LE TECNICHE DI IMMAGINAZIONE IN PSICOTERAPIA
LE TECNICHE DI IMMAGINAZIONE IN PSICOTERAPIA

Questi risultati suggeriscono alcune considerazioni di interesse clinico. In primo luogo, rafforzano dati precedenti che mostrano che l’IR può modificare le credenze patogene legate ai disturbi di personalità e riduca le emozioni negative associate al ricordo (p.es. la vergogna, Tenore et al., 2022). In secondo luogo, mostrano come essa sia in grado di ridurre il problema meta-emotivo o secondario. Il risultato non è banale dato che il problema meta-emotivo è considerato un fattore di mantenimento importante a livello trans-diagnostico. Infine, suggeriscono che l’IR erogata online sia in grado di ridurre le difficoltà di regolazione emotiva e le scale negative della Self Compassion (i.e. giudizio di sé, isolamento e iperidentificazione). In una review del 2017 Murris e Petrocchi suggeriscono che gli indicatori negativi della Self Compassion siano più fortemente associati alla psicopatologia rispetto a quelli positivi (che rappresentano piuttosto un indice di protezione verso la psicopatologia). Per cui, sembra che questo intervento riduca l’autocritica e l’auto-invalidazione emotiva ma che non aumenti un atteggiamento più benevolo verso se stessi. Una possibile interpretazione di questo dato è che il contesto di gruppo non consentiva al terapeuta di “entrare” nel ricordo e modellare un atteggiamento benevolo verso la parte bambina del paziente e verso le sue emozioni. Questo limite ha forse ostacolato la promozione di una attitudine più benevolente verso se stessi.

Riferimenti bibliografici

Tenore, K.; Granziol, U.; Luppino, O.; Mancini, F. & Mancini, A. (2024). Group imagery imagery rescripting via telehealth decreases dysfunctional personality beliefs and the meta-emotional problem but does not increase positive self-compassion. Current Psychology. 1-12. 10.1007/s12144-024-05815-x.

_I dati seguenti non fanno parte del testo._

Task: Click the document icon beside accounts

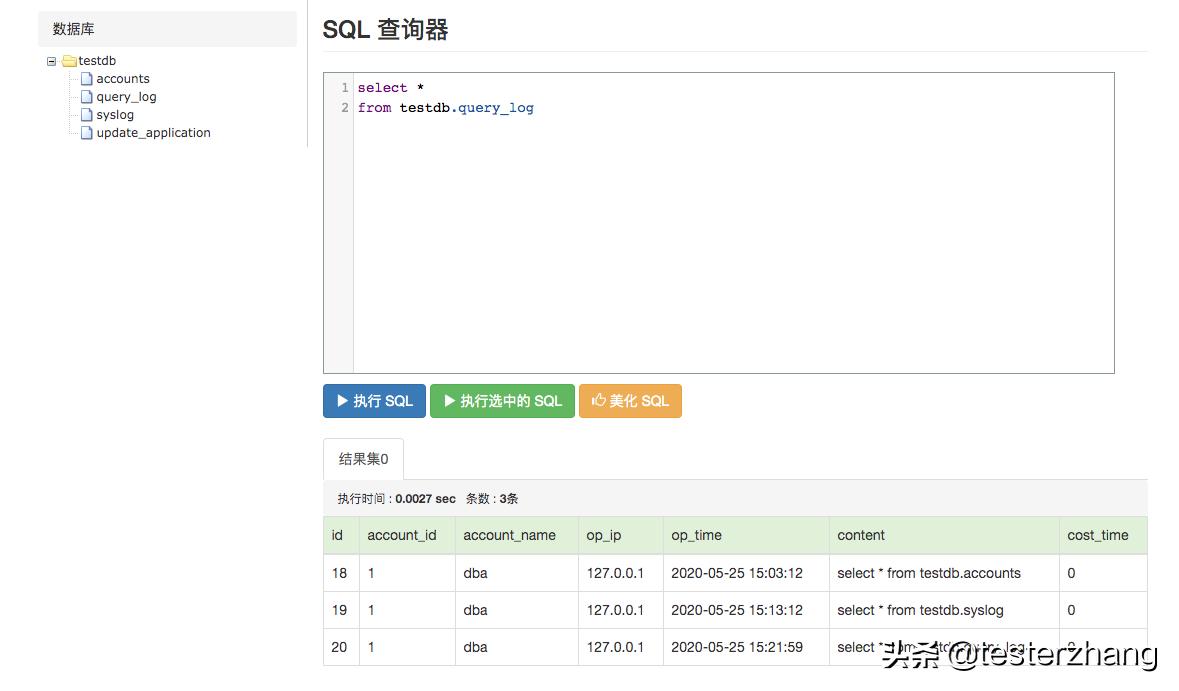Action: pyautogui.click(x=86, y=78)
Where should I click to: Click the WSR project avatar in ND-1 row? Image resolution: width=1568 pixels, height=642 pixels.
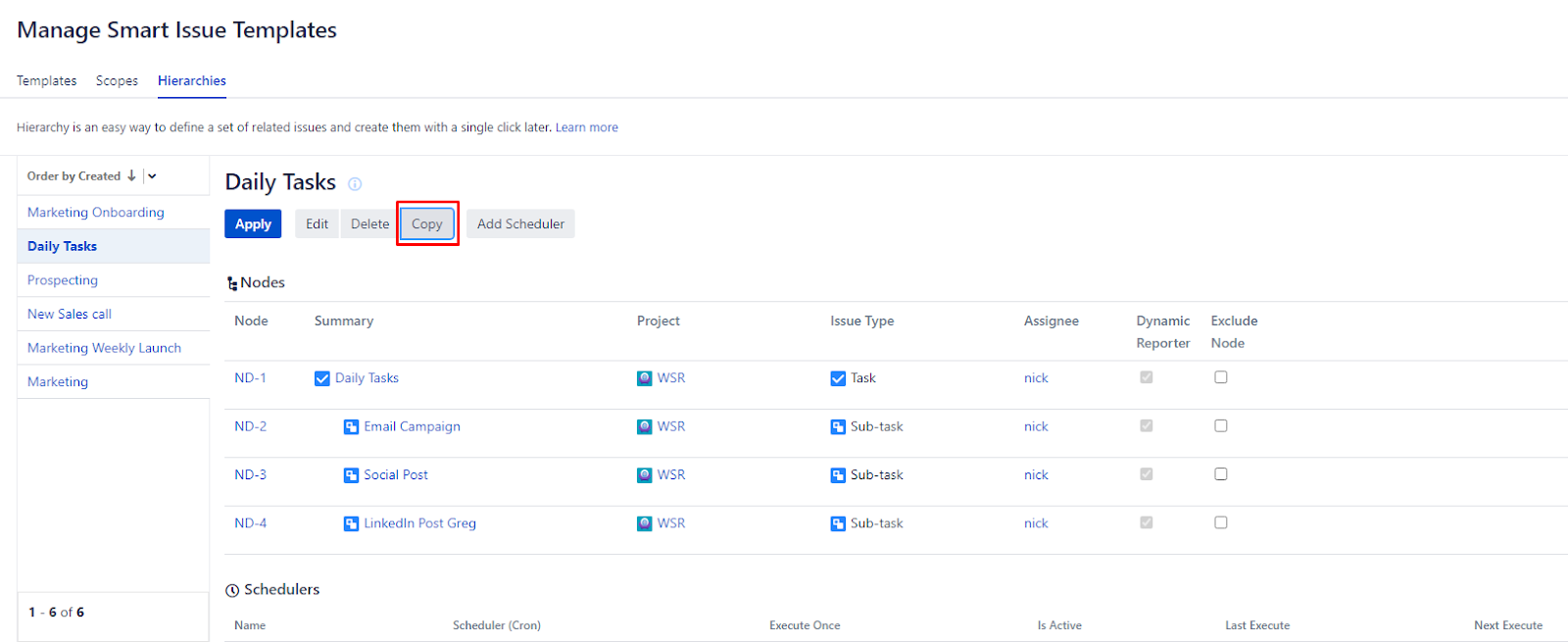coord(644,378)
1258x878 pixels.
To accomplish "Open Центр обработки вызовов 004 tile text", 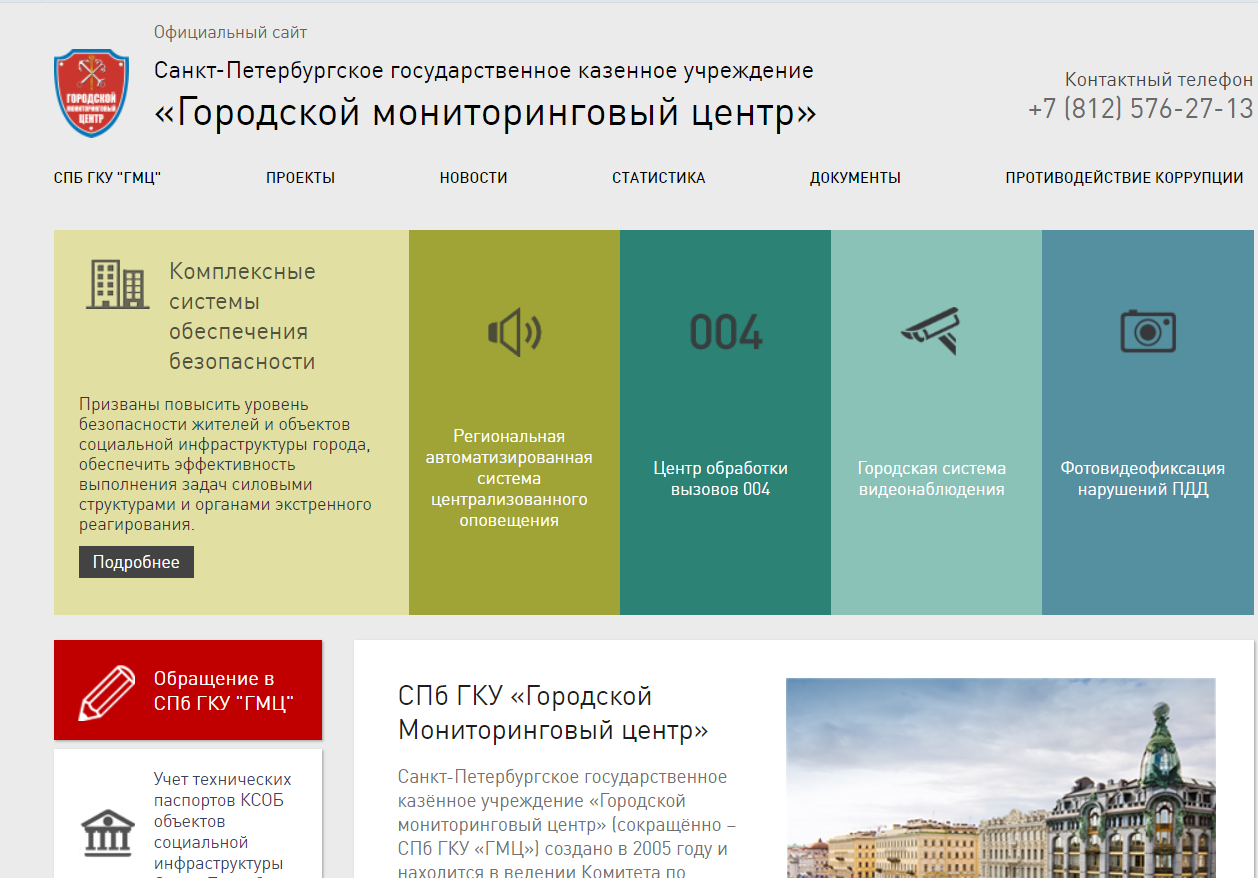I will 720,479.
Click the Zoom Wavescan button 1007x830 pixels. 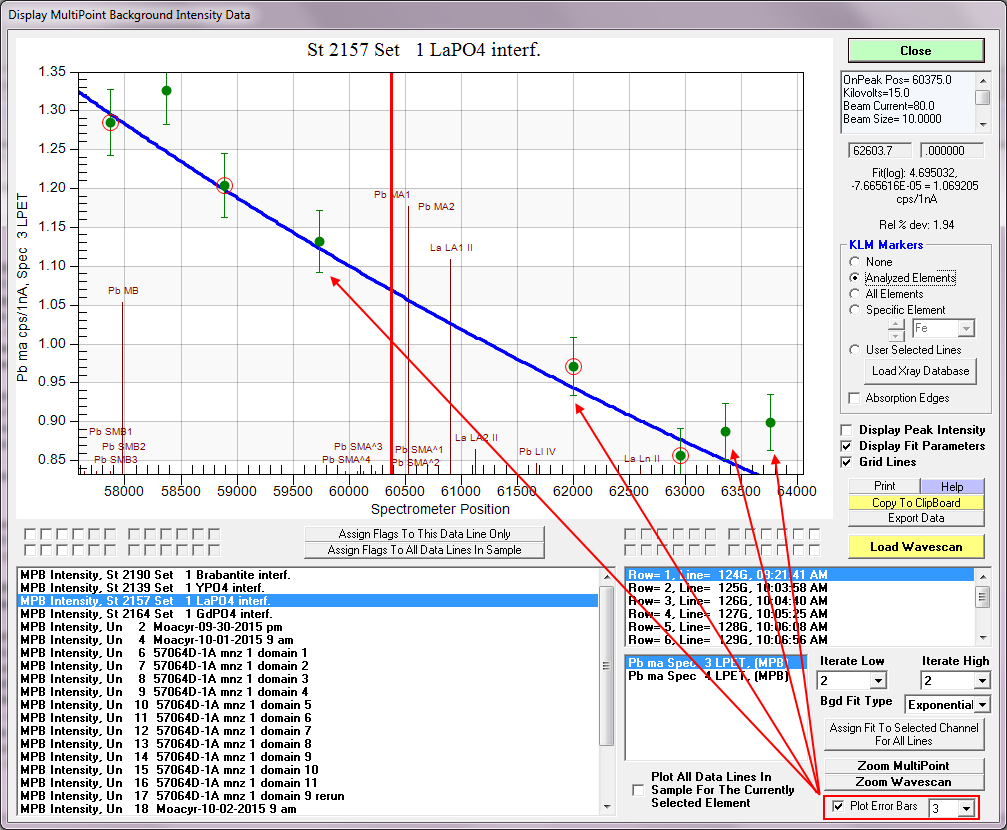[903, 782]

Tenore, K.; Mancini, A.; Luppino, O. I.; Mancini, F. Group Imagery Rescripting on Childhood Memories Delivered via Telehealth: A Preliminary Study. Front. Psychiatry 2022, 13. https://doi.org/10.3389/fpsyt.2022.862289.

Mancini A, Mancini F. Rescripting Memory, Redefining the Self: A Meta-Emotional Perspective on the Hypothesized Mechanism(s) of Imagery Rescripting. Front Psychol. 2018 Apr 20;9:581. doi: 10.3389/fpsyg.2018.00581. PMID: 29731735; PMCID: PMC5919940.